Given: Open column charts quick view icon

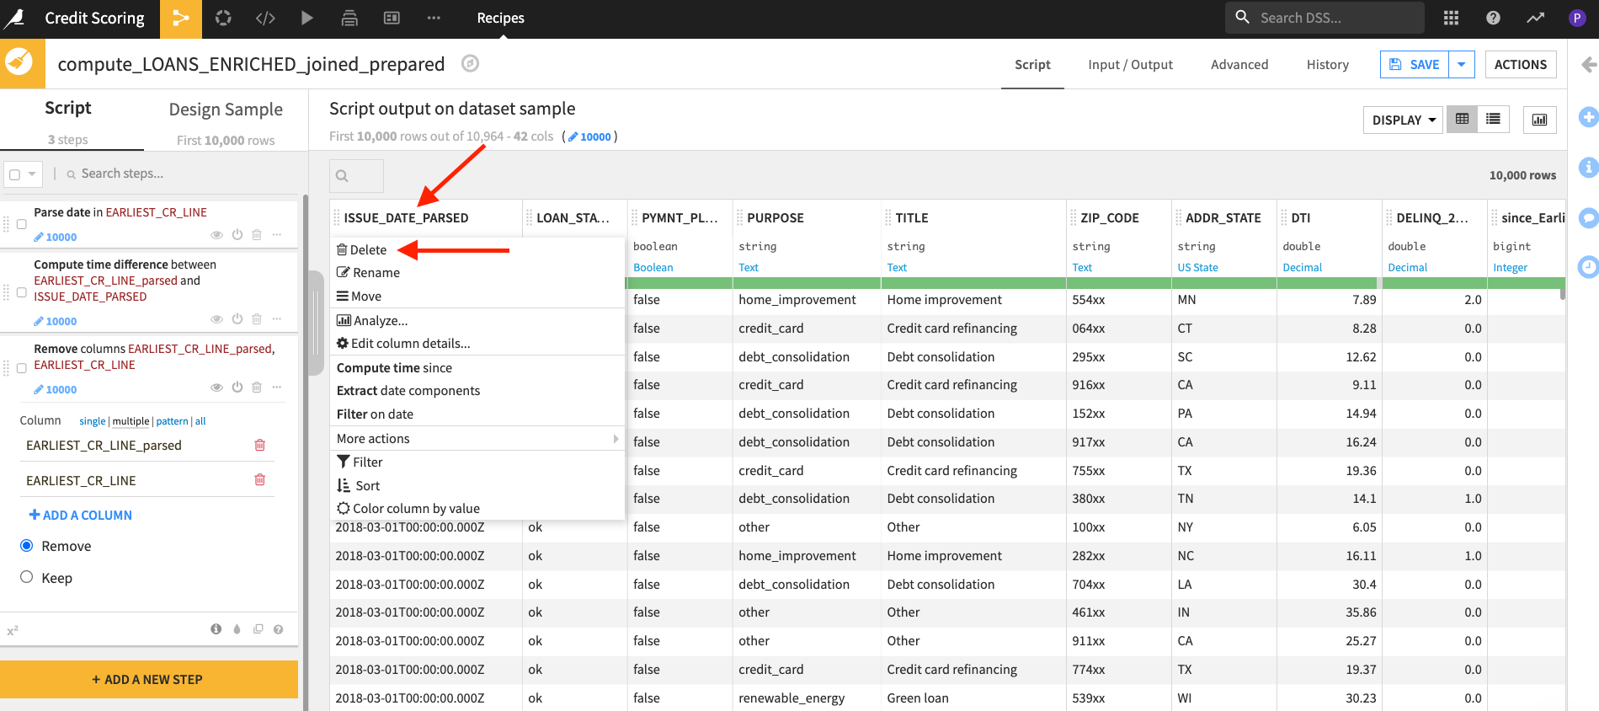Looking at the screenshot, I should point(1539,120).
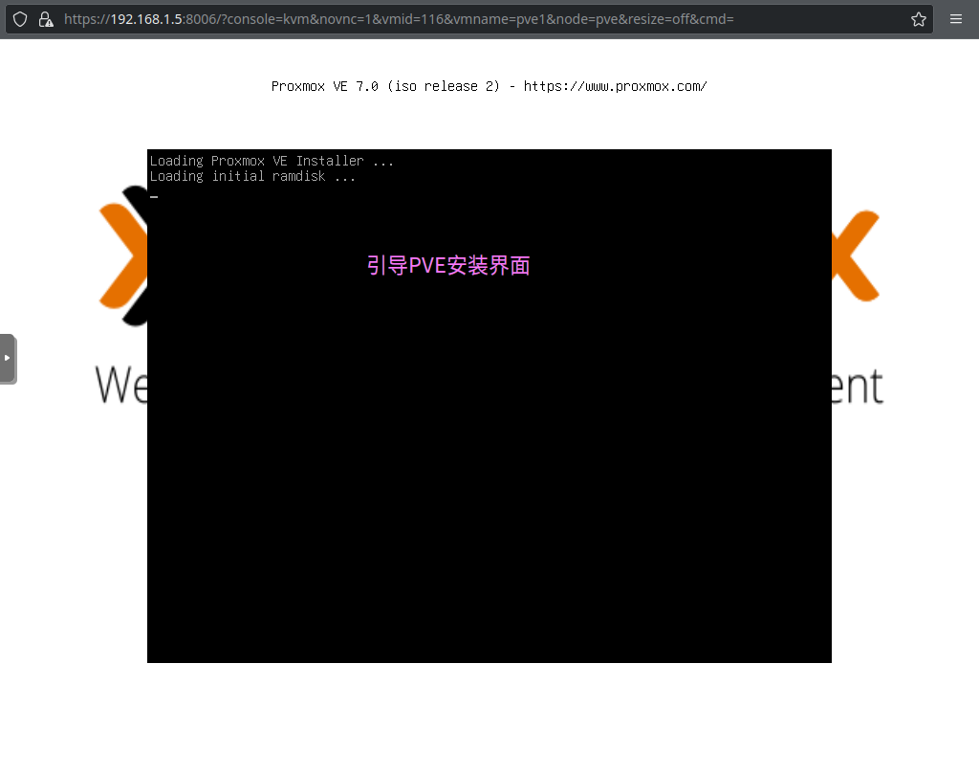This screenshot has height=774, width=979.
Task: Open site security info via padlock icon
Action: tap(45, 19)
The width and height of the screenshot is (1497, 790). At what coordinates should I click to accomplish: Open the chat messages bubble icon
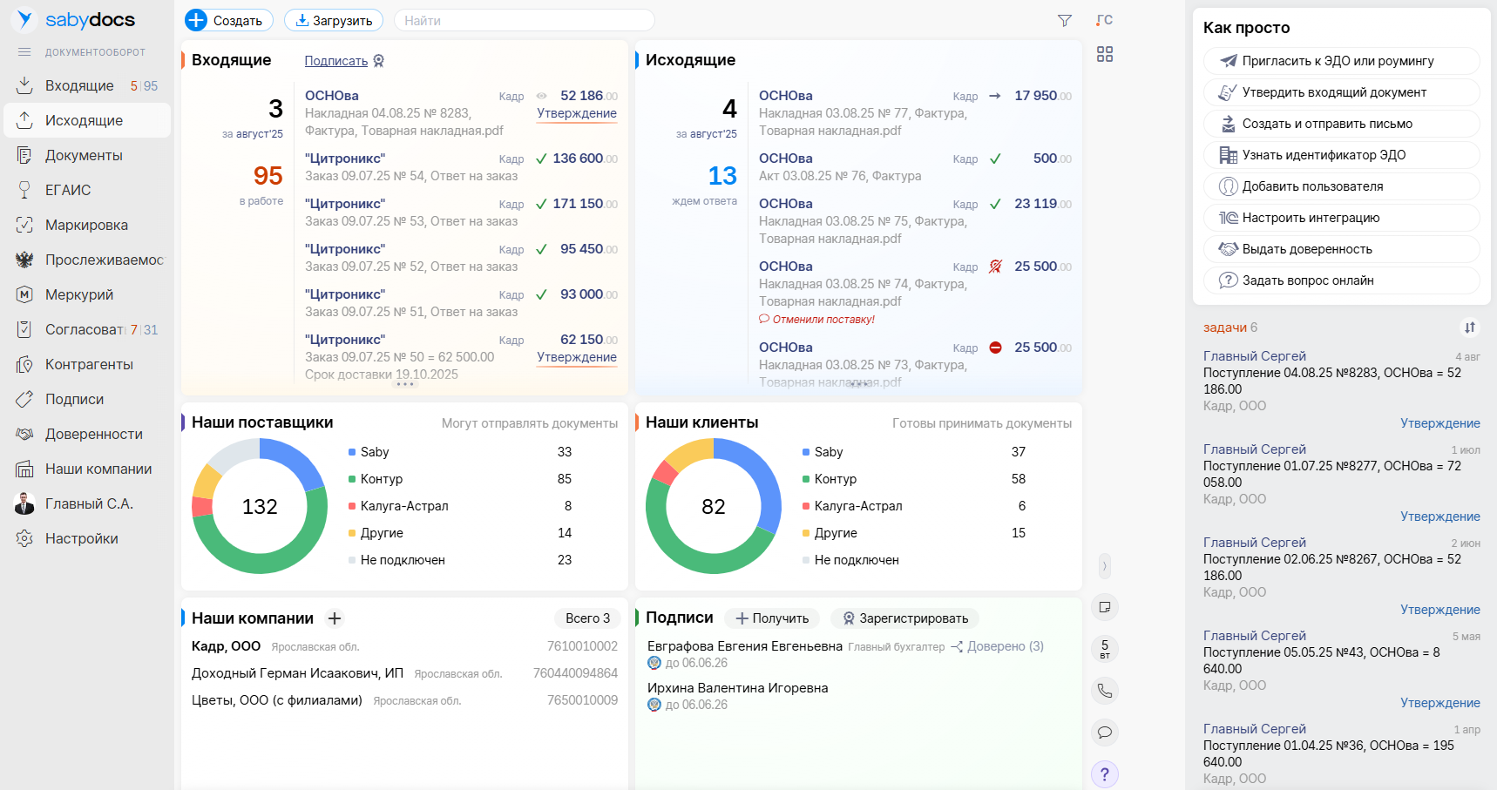coord(1104,733)
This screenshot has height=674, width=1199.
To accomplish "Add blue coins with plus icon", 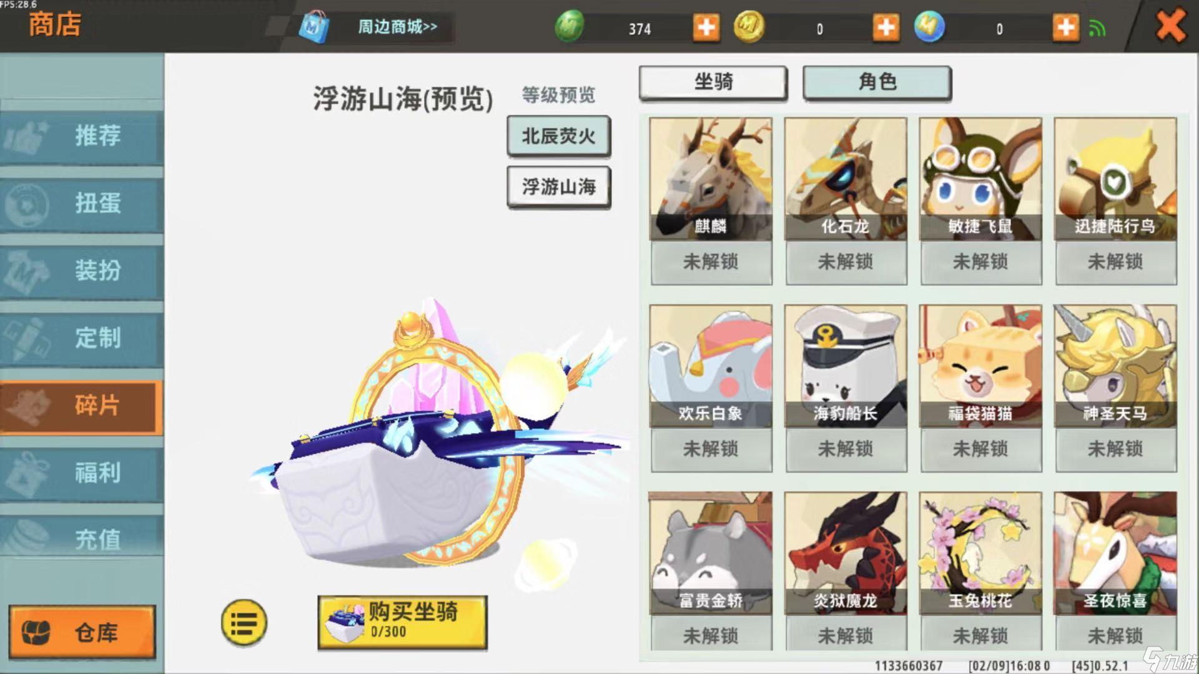I will (x=1066, y=28).
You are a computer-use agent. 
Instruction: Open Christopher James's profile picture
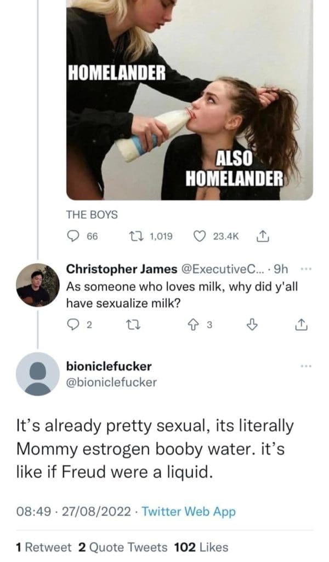click(x=37, y=285)
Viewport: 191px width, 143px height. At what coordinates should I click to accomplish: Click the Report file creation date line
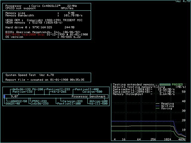(x=45, y=80)
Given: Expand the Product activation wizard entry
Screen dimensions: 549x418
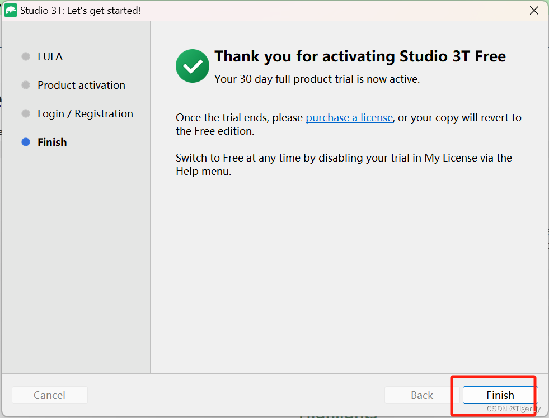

————————

- **Required work**: Pictures excluded, transcribe the listing above exactly from the line with "You are a computer-use agent." through the line with "Given: Expand the", and no further.

- **Answer space**:
You are a computer-use agent. 
Instruction: Open Christopher James's profile picture
click(x=37, y=285)
Viewport: 191px width, 143px height. At what coordinates should I click to accomplish: Click the Report file creation date line
(x=45, y=80)
Given: Expand the Product activation wizard entry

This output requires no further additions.